Divenne dunque marchesato con a capo Gian Giacomo Trivulzio. Nella seconda metà del XVII secolo, fu proprio a Vigevano che vennero discussi i preliminari di quella che sarebbe passata alla storia come Pace di Ryswik. Dal 1748 divenne possedimento dei Savoia. Molto attiva durante i moti risorgimentali, all’unità d’Italia venne annessa alla provincia pavese, cui appartiene tutt’ora.
È sicuramente il Castello Visconteo il più imponente e forse importante monumento storico della città. Da fortino, venne trasformato in residenza signorile da Luchino Visconti nel 1341.

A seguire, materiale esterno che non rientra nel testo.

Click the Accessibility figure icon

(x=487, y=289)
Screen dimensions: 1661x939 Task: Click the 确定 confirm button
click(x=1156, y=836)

Oltre un secolo più tardi, per opera dell’architetto Bramante, venne aggiunta una spettacolare piazza che ampliava l’accesso al castello. La residenza, al tempo del restyling, apparteneva già a Ludovico il Moro. Sulla pizza, fulcro e centro della città, si affaccia anche il Duomo che ne occupa uno dei lati minori.
Si tratta dell’edificio storico più importante di Vigevano: la sua facciata baroccheggiante, datata 1680 è stata aggiunta a posteriori sull’edificio interamente rifatto nel 1400. Anche altre chiese importanti, sempre realizzate nel XIII secolo come il Duomo, furono poi ricostruite un secolo più tardi: si tratta della chiesa di San Francesco e di quella dedicata a San Pietro Martire.
Altri edifici visitabili, di epoca romantica, sono: il Teatro Cagnoni, costruito nel 1873 e il Collegio Saporiti di poco più giovane (1828). Fuori città, per gli appassionati del genere, è possibile visitare la Villa Sforzesca, costruita al tempo del ducato degli Sforza su progetto, si dice, dello stesso Bramante.
Sono numerose le passeggiate da fare in centro città, segendo dei veri e propri itinerari storico-artistici per apprezzane le meraviglie architettoniche. Dal percorso tradizionale del centro storico, a quello che porta il turista alla scoperta di una delle attività manufatturiere e industriali più important: le calzature.
Tra passato e presente, tutta la storia di Vigevano… vista dalle scarpe. Infine, per gli appassionat della natura, c’è il percorso delle campagne, alla riscoperta della cultura contadina. E per chi amasse il trekking, il CAI di Vigevano organizza periodicamente itinerari escoursionitici nei dintorni.